[Dataset records Boundary: Start]

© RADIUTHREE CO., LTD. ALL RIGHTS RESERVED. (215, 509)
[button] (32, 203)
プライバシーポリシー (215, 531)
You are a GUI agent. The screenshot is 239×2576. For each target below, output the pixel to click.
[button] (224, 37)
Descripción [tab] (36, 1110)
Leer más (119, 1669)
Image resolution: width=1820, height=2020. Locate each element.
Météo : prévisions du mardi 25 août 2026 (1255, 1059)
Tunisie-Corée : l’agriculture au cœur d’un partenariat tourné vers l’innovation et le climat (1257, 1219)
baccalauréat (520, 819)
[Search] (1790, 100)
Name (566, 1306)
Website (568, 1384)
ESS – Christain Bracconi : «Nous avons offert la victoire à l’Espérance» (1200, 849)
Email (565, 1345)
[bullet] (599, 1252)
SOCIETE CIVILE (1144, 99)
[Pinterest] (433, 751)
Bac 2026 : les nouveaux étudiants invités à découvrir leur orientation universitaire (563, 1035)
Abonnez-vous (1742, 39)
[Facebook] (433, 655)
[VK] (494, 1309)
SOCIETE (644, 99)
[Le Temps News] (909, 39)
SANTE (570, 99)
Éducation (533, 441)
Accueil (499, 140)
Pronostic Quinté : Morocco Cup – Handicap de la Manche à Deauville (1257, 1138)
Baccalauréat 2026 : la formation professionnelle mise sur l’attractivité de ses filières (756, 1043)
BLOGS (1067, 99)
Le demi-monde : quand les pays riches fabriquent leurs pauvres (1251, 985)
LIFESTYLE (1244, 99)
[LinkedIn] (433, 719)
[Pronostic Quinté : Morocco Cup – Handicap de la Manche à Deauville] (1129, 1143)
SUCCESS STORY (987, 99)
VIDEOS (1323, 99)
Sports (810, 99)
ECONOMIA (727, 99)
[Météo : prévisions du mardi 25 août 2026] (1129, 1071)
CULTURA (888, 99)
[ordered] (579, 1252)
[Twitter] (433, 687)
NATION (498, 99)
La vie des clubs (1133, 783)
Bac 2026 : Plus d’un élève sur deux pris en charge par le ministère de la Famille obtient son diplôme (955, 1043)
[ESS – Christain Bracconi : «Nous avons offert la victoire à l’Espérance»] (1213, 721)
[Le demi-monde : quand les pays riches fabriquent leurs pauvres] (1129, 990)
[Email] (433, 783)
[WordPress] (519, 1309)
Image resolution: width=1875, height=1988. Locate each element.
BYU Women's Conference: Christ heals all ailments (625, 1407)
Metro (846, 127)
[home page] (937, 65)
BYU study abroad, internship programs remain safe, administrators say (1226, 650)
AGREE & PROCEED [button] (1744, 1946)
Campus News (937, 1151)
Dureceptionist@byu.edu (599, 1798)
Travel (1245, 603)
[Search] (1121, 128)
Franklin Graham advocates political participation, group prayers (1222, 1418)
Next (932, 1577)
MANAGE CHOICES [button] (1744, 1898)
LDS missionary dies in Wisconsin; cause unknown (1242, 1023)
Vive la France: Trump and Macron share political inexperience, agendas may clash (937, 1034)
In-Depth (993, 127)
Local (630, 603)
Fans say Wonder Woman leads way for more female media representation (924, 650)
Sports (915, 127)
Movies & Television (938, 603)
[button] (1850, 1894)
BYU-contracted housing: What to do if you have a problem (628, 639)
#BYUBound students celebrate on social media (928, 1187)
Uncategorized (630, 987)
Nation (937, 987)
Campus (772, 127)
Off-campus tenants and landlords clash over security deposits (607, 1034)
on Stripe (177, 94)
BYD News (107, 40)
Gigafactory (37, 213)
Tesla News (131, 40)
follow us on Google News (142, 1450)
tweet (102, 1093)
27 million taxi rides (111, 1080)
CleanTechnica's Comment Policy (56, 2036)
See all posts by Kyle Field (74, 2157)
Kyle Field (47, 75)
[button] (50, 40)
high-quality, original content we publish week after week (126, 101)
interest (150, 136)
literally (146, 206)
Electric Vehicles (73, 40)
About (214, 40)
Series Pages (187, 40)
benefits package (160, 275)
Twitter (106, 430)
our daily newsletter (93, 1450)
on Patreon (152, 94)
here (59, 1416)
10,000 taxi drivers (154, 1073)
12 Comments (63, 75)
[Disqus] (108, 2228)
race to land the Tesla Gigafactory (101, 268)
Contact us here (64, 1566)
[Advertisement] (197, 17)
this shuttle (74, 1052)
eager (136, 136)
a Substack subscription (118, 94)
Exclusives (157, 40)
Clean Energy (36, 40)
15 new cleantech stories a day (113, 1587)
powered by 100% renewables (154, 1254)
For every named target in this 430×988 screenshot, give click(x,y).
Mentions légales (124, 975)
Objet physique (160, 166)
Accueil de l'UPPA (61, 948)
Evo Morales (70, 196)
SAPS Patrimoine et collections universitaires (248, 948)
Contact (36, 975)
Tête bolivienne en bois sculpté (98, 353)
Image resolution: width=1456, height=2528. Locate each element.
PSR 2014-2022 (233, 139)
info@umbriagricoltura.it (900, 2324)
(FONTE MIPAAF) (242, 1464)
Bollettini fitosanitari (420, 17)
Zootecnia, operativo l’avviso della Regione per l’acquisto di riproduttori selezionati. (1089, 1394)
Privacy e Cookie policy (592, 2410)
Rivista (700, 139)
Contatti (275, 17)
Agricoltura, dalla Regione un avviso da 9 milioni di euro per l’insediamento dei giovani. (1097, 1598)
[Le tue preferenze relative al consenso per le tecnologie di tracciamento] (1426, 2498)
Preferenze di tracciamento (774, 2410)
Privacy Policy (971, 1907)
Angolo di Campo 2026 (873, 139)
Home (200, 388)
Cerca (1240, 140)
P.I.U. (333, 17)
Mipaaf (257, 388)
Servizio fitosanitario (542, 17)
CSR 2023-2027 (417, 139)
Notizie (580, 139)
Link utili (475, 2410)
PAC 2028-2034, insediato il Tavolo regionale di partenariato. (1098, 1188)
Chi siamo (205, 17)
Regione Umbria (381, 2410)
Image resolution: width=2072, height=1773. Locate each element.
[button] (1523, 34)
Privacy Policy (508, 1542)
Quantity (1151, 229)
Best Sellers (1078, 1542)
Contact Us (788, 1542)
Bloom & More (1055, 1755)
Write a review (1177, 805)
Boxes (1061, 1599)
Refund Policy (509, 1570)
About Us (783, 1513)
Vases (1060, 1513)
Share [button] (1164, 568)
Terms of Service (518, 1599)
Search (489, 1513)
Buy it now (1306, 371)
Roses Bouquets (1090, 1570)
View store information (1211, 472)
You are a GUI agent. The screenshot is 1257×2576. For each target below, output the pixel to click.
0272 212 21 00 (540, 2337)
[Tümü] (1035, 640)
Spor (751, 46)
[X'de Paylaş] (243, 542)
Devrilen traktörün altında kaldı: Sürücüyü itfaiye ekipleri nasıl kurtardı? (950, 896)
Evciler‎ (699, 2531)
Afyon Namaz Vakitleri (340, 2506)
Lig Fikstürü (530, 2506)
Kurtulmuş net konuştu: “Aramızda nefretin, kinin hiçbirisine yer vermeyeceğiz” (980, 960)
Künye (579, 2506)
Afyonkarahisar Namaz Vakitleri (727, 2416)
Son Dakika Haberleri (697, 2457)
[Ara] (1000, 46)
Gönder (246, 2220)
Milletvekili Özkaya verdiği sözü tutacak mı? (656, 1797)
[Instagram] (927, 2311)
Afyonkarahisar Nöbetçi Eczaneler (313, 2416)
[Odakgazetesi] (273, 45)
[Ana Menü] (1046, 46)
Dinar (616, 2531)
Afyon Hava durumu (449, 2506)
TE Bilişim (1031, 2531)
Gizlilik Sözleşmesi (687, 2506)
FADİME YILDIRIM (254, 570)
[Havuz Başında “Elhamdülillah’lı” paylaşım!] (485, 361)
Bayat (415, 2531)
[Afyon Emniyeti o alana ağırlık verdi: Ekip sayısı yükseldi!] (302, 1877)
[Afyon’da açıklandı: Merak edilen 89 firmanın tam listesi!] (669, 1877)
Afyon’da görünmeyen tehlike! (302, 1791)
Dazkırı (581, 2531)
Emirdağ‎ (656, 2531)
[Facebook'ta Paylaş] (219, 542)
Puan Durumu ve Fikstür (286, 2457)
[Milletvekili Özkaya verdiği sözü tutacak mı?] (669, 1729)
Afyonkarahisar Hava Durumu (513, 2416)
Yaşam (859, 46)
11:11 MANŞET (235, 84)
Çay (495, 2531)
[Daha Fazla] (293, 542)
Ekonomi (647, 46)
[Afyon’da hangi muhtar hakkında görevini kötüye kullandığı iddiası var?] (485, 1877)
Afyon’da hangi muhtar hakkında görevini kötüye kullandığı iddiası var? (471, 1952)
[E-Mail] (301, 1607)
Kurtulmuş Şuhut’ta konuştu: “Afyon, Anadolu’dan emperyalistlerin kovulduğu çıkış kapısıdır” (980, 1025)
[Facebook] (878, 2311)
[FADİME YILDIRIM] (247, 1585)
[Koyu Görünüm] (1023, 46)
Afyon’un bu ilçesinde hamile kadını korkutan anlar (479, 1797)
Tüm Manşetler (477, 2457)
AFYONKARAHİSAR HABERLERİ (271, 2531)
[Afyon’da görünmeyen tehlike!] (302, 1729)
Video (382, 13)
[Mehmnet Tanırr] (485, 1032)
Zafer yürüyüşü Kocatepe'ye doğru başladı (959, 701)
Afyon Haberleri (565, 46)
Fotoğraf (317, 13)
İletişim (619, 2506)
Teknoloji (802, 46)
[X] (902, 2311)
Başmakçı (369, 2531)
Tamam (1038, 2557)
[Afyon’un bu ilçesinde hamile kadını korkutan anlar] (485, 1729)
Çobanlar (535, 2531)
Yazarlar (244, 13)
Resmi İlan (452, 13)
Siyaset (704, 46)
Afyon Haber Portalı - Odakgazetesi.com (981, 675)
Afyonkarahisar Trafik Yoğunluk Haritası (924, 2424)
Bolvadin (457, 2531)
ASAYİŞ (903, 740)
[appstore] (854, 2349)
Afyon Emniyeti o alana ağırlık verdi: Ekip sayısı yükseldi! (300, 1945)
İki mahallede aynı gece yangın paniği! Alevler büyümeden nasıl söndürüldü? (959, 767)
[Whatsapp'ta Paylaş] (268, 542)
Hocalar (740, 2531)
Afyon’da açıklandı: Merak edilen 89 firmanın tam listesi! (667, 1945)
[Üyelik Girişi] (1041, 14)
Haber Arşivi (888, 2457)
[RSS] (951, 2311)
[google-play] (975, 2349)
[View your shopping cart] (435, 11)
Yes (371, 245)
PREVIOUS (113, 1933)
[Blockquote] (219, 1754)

[Dataset records Boundary: End]

▸ Problem requirements
After locating the line with "[Ana Menü] (1046, 46)" in the material above, return it and each line after it exactly, ending at the line with "Video (382, 13)".

▸ Response to the exercise
[Ana Menü] (1046, 46)
Dinar (616, 2531)
Afyon Hava durumu (449, 2506)
TE Bilişim (1031, 2531)
Gizlilik Sözleşmesi (687, 2506)
FADİME YILDIRIM (254, 570)
[Havuz Başında “Elhamdülillah’lı” paylaşım!] (485, 361)
Bayat (415, 2531)
[Afyon Emniyeti o alana ağırlık verdi: Ekip sayısı yükseldi!] (302, 1877)
[Afyon’da açıklandı: Merak edilen 89 firmanın tam listesi!] (669, 1877)
Afyon’da görünmeyen tehlike! (302, 1791)
Dazkırı (581, 2531)
Emirdağ‎ (656, 2531)
[Facebook'ta Paylaş] (219, 542)
Puan Durumu ve Fikstür (286, 2457)
[Milletvekili Özkaya verdiği sözü tutacak mı?] (669, 1729)
Afyonkarahisar Hava Durumu (513, 2416)
Yaşam (859, 46)
11:11 MANŞET (235, 84)
Çay (495, 2531)
[Daha Fazla] (293, 542)
Ekonomi (647, 46)
[Afyon’da hangi muhtar hakkında görevini kötüye kullandığı iddiası var?] (485, 1877)
Afyon’da hangi muhtar hakkında görevini kötüye kullandığı iddiası var? (471, 1952)
[E-Mail] (301, 1607)
Kurtulmuş Şuhut’ta konuştu: “Afyon, Anadolu’dan emperyalistlerin kovulduğu çıkış kapısıdır” (980, 1025)
[Facebook] (878, 2311)
[FADİME YILDIRIM] (247, 1585)
[Koyu Görünüm] (1023, 46)
Afyon’un bu ilçesinde hamile kadını korkutan anlar (479, 1797)
Tüm Manşetler (477, 2457)
AFYONKARAHİSAR HABERLERİ (271, 2531)
[Afyon’da görünmeyen tehlike!] (302, 1729)
Video (382, 13)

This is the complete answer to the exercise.